Jack folded her hands in her lap and stared out onto the street where people and carriages were moving by at a steady pace. "Did you get my letters, Lou?"

"Just barely. We got them a few months ago. Why, Jack, what is it?"

"I finally contacted my mum, Lou. I sent her a telegram late in the winter, and I received a telegram back from her just a few days later. She said my dad was very ill with pneumonia, and she asked me to come home." Jack looked back at Lou, and her eyes were shining with tears of relief. "She asked me to come home, Lou, can you believe that? After all I've done to them, she asked me to come home." She reached a hand into her dress pocket and withdrew a crumpled piece of paper. "Here; read it."

Lou took the telegram and read aloud, "'Darling daughter -- stop. Thank heaven you are alive and well -- stop. All is forgiven, dearest -- stop. There is nothing to forgive -- stop. Your father is ill with pneumonia -- stop. Will you please come home -- query. As soon as possible -- query. Love, Mother'." When she and Jimmy looked at Jack, the smile on her face was impossible to overlook.

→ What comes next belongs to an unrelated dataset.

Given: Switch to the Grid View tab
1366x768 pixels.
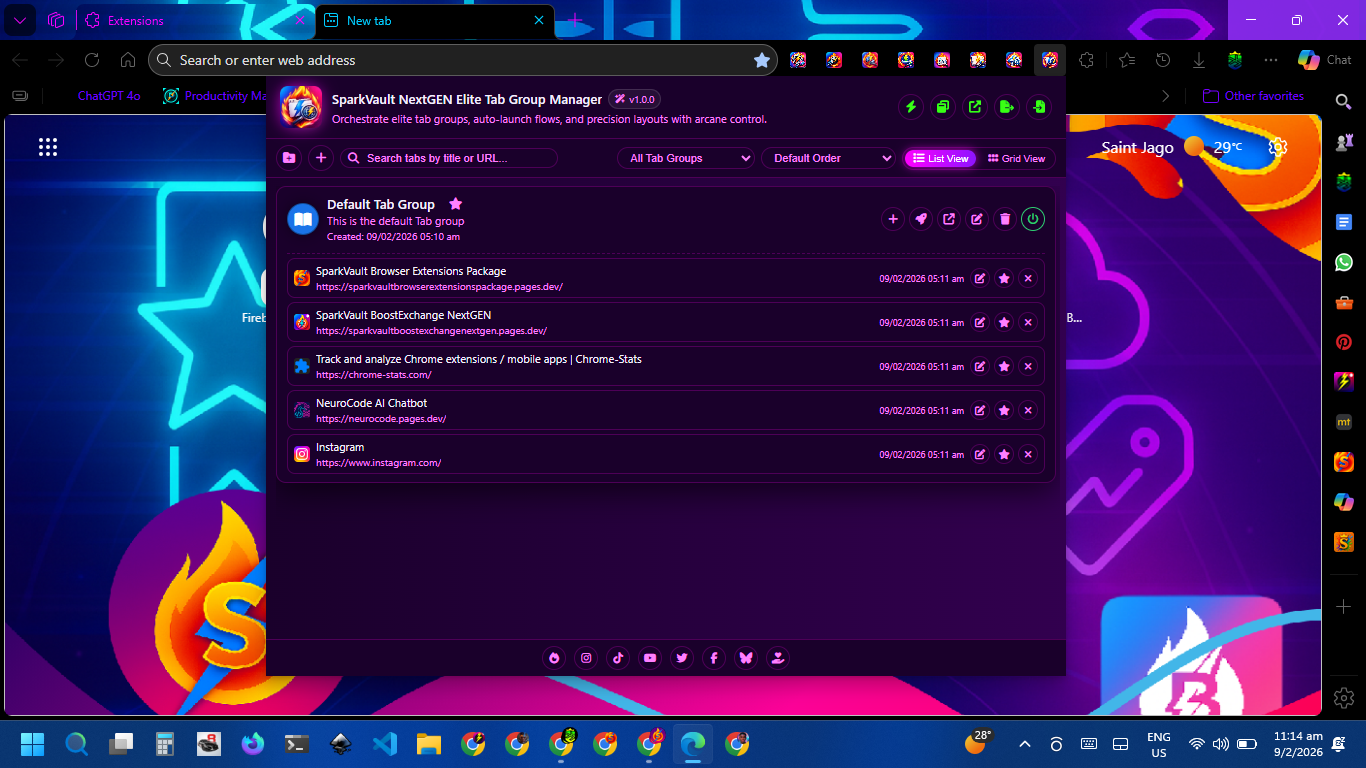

"Of course I couldn't leave in the middle of winter, but I sent her a reply that I would leave as soon as possible. It killed me to know that my father was ill and I was so far away, but I heard from Mum again just a few weeks ago, and she said after they received my first telegram, my father took a turn for the better and now he's on the mend!" In her excitement, Jack reached for Jimmy's hand and held it tightly. "Oh, God, I could just dance around the town and kiss everyone I bump into."

Jimmy and Lou couldn't help but laugh, they were so genuinely pleased for their friend. "Jack, I'm so happy for you," Lou gushed sincerely. "That is wonderful news."

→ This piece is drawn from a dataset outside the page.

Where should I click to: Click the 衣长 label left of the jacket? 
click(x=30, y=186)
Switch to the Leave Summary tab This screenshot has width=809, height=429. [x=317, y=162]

Jack slipped her hand out of Jimmy's and flushed. "It is. It's wonderful news. I can't believe they forgave me."

"I don't think they felt there was anything to forgive, Jack," said Jimmy. "That's what your mother said, isn't it?"

"Perhaps they didn't, but I certainly feel there was."

"You're bein' too hard on yourself, Jack," urged Lou. Then she stopped and grinned. "Maybe I shouldn't be callin' you 'Jack' anymore. Folks might think it's kinda funny, seein' as how you look so proper and ladylike these days."

Jack laughed. "D'you think I mind what others think? You go right on calling me Jack; it sounds nice, and I've missed it. And I'll call you Lou, even though you look very much like a Louise just now."

"Why are you here?" asked Lou. "We were headin' to New York City to find you."

"You came all this way to find me

?" Jack looked ready to tear up again. "I don't know what to say..."

Lou shrugged. "Nothin' to say, really. You're our friend, we wanted to help. But why are you here?"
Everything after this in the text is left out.